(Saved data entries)
┌──
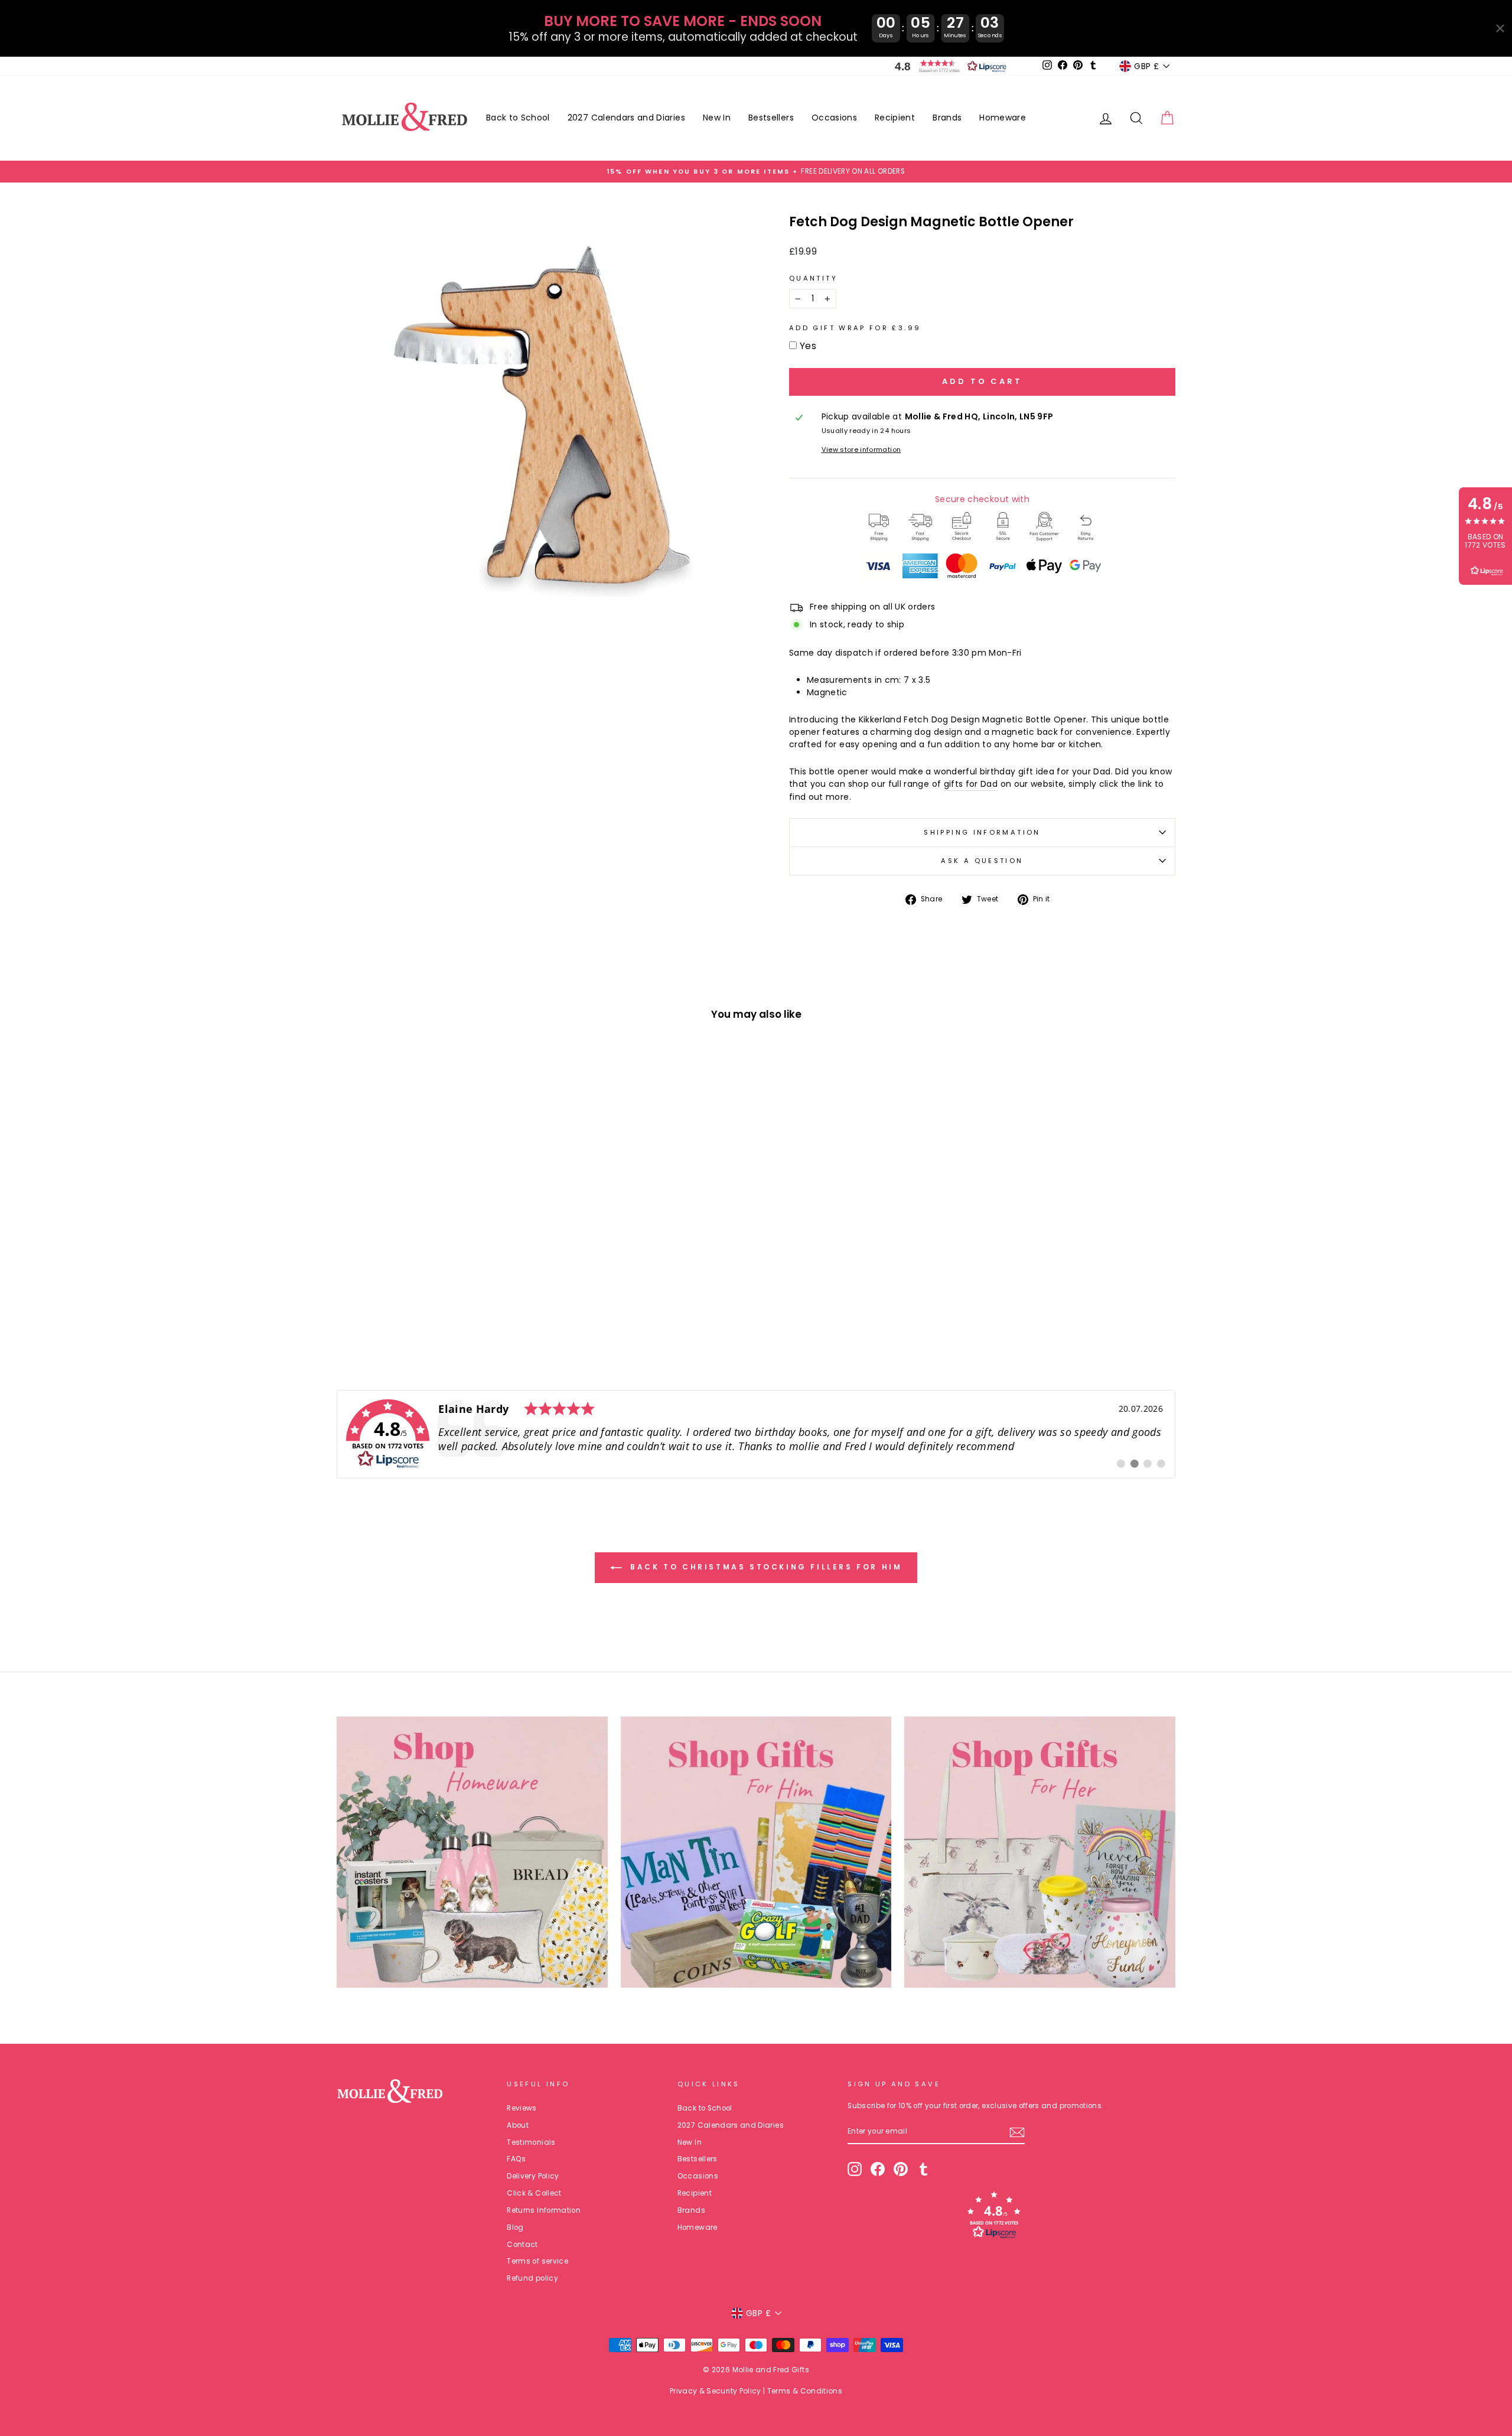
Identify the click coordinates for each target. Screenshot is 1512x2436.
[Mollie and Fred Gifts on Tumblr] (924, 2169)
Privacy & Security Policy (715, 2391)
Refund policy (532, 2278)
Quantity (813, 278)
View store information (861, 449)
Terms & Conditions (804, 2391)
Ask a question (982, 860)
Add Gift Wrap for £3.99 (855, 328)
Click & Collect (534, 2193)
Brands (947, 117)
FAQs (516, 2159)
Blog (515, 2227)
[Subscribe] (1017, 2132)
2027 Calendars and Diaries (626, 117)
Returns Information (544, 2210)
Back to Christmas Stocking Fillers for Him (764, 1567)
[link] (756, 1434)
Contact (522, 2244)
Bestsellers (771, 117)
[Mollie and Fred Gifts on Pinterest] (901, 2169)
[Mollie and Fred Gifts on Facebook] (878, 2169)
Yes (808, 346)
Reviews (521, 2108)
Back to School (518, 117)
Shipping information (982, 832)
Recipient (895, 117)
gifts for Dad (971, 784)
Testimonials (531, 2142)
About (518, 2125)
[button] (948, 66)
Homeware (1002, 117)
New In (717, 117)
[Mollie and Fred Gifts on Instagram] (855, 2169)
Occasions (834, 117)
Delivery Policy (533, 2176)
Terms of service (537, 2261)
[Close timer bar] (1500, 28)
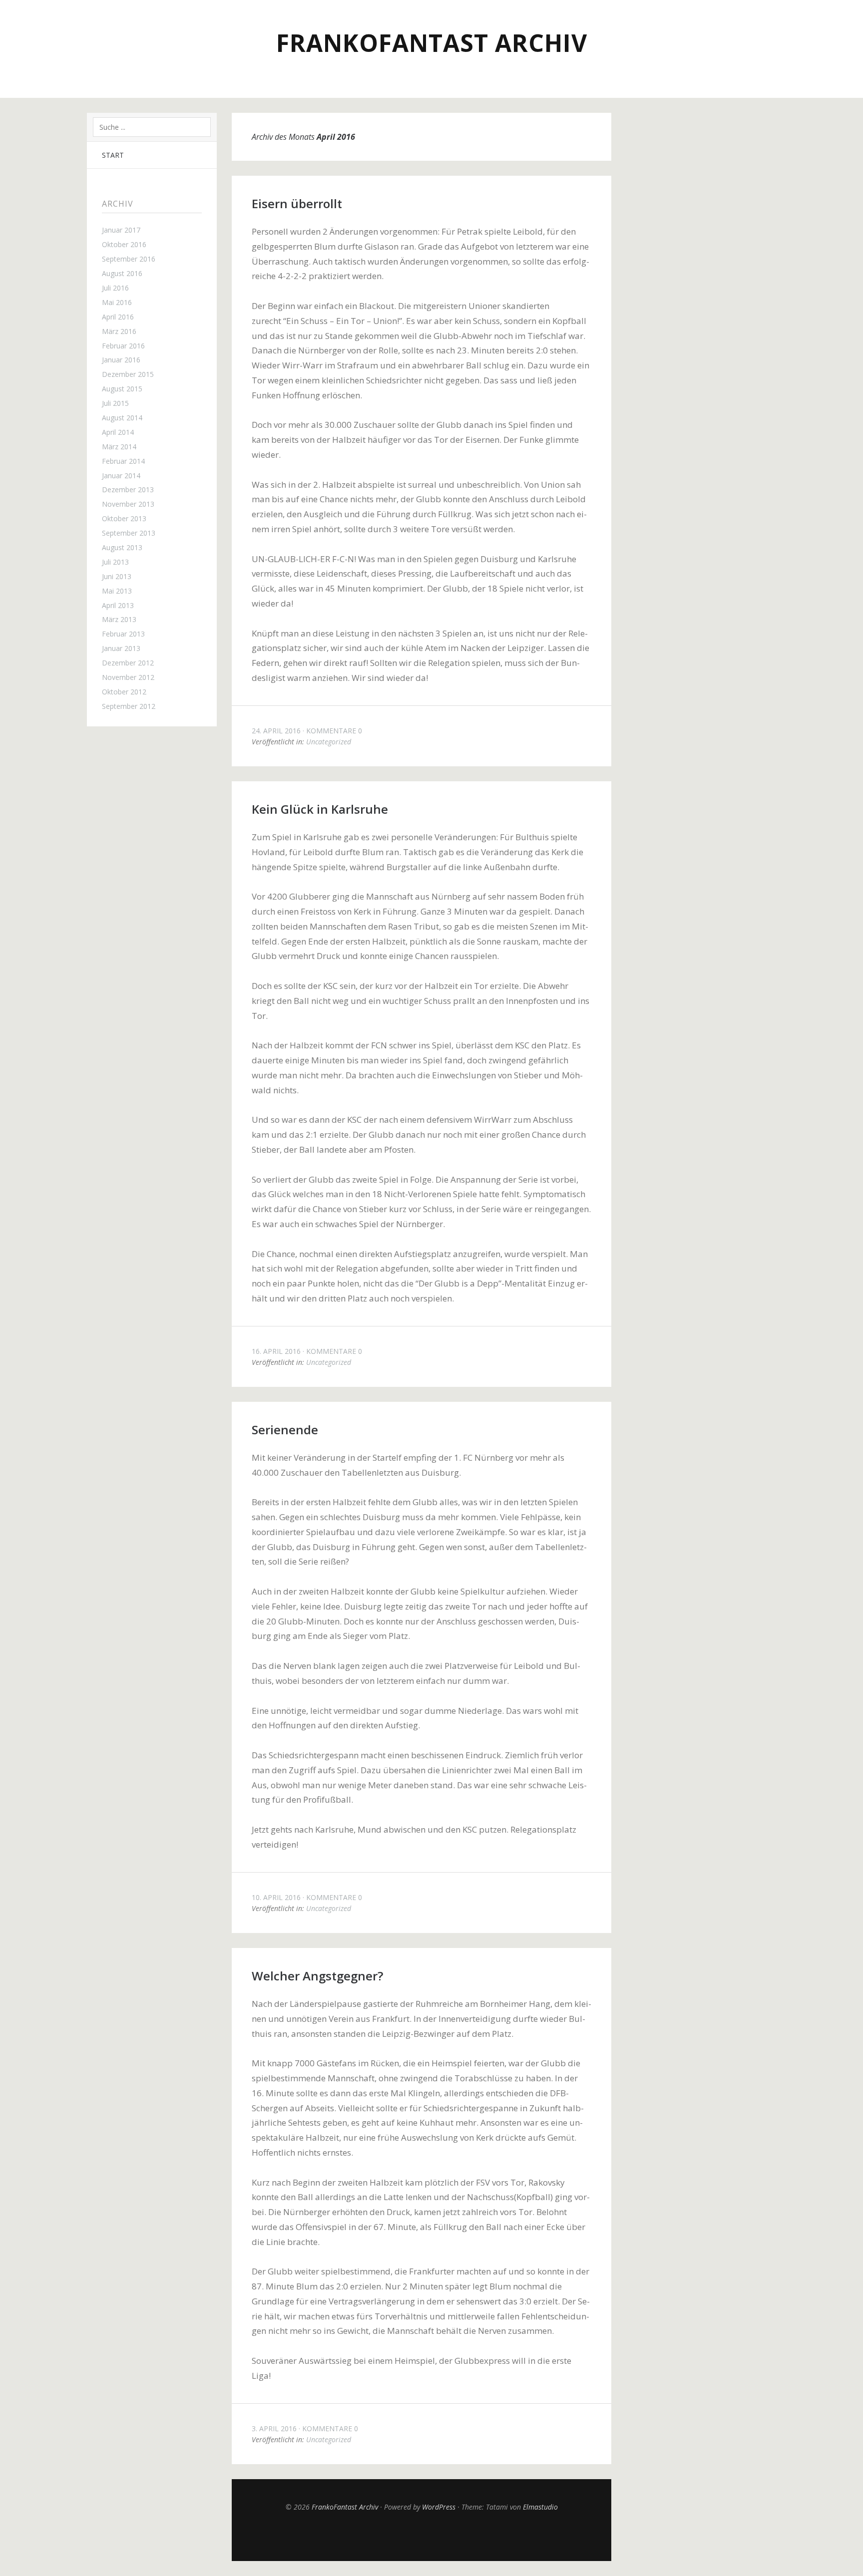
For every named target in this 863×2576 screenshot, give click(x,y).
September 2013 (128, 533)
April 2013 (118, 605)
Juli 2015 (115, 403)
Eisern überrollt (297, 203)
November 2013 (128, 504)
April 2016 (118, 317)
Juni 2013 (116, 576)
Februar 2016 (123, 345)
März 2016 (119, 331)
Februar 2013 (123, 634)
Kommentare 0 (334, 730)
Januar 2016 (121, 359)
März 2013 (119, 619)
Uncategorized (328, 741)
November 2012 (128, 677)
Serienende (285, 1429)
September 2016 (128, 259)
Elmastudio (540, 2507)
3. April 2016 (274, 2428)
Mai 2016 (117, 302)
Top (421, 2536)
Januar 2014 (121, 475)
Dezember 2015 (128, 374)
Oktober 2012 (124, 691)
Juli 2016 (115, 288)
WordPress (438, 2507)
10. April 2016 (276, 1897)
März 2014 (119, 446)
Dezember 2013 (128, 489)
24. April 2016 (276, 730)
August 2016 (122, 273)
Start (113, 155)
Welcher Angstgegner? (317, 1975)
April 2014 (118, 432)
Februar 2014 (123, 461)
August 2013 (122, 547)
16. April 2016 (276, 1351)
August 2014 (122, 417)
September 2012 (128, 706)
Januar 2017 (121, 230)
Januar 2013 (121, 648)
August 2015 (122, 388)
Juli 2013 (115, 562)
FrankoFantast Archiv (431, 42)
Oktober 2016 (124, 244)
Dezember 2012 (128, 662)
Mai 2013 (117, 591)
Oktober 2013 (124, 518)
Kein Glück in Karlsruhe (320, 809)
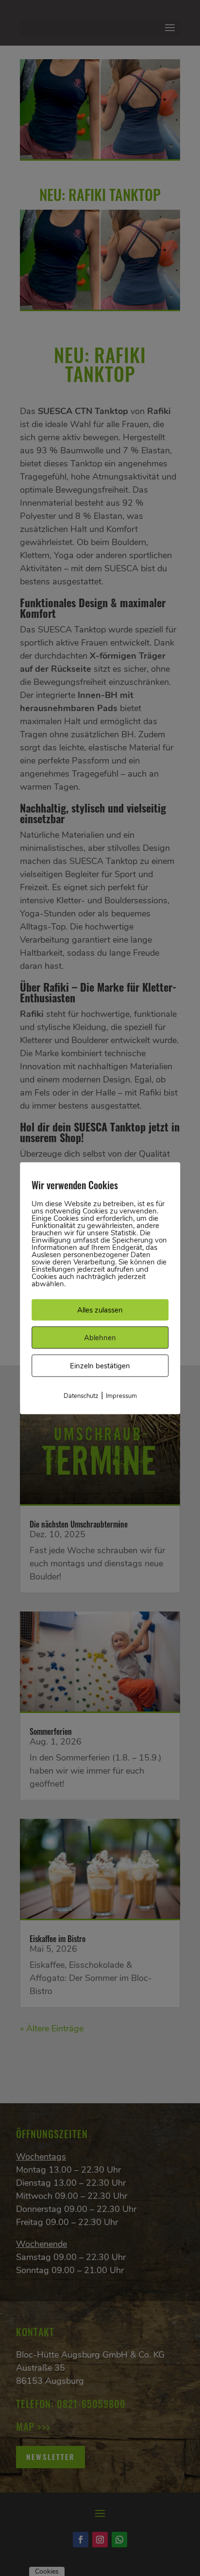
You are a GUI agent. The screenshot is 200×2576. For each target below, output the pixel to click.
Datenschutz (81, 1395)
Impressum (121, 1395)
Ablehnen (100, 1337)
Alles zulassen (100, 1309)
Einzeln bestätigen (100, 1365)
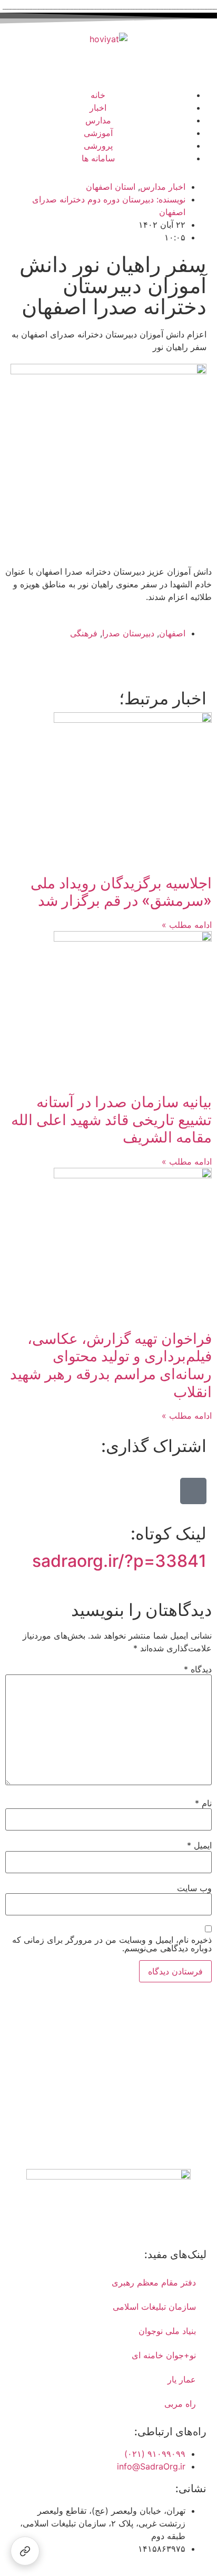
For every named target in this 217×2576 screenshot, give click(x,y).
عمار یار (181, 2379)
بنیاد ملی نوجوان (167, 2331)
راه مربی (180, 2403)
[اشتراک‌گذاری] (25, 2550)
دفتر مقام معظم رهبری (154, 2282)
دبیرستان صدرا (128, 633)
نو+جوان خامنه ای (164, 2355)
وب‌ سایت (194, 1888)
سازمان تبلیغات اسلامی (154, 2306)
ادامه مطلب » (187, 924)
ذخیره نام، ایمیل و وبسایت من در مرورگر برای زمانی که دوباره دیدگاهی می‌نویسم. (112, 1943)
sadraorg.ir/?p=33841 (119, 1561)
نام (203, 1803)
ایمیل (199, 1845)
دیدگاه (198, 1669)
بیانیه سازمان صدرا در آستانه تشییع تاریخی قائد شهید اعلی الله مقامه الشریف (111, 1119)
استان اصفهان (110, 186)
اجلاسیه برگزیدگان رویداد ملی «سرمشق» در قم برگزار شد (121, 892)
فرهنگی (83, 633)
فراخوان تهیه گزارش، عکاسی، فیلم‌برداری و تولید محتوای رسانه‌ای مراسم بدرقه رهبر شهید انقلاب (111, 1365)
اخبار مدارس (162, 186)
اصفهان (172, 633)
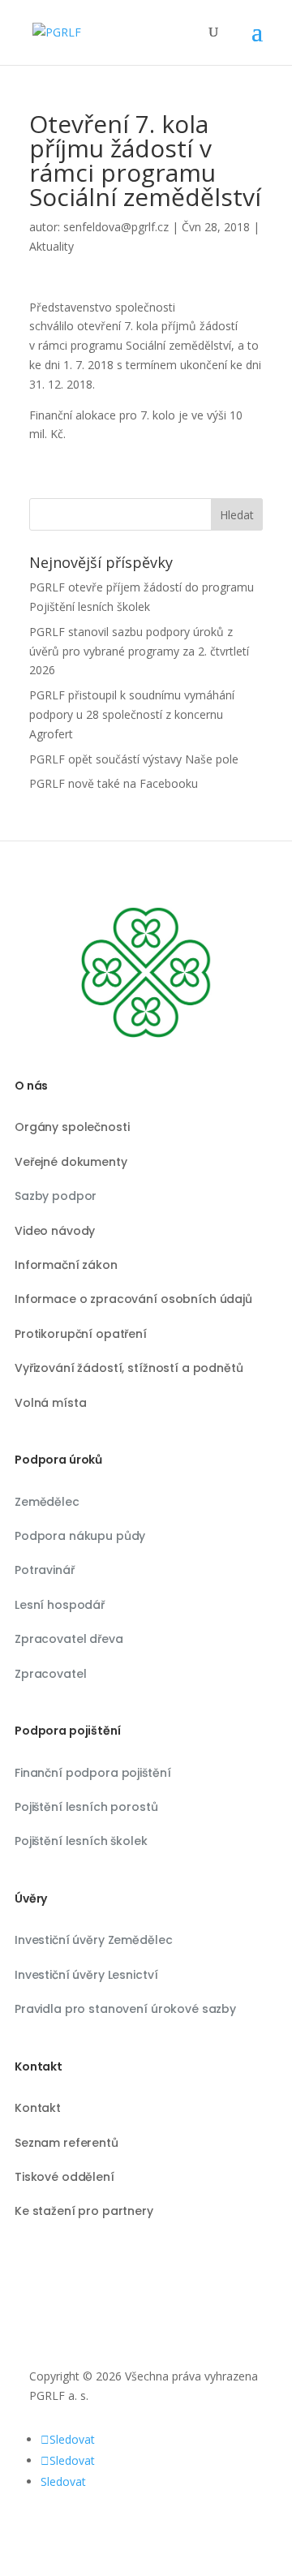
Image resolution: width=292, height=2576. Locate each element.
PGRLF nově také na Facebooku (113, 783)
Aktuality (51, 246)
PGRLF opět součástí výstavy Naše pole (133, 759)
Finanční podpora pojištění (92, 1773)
└──
**PROBLEM DESCRIPTION**: One number only, please: the count of lines in the data that hold the word "September".

**YOUR SOLUTION**: 3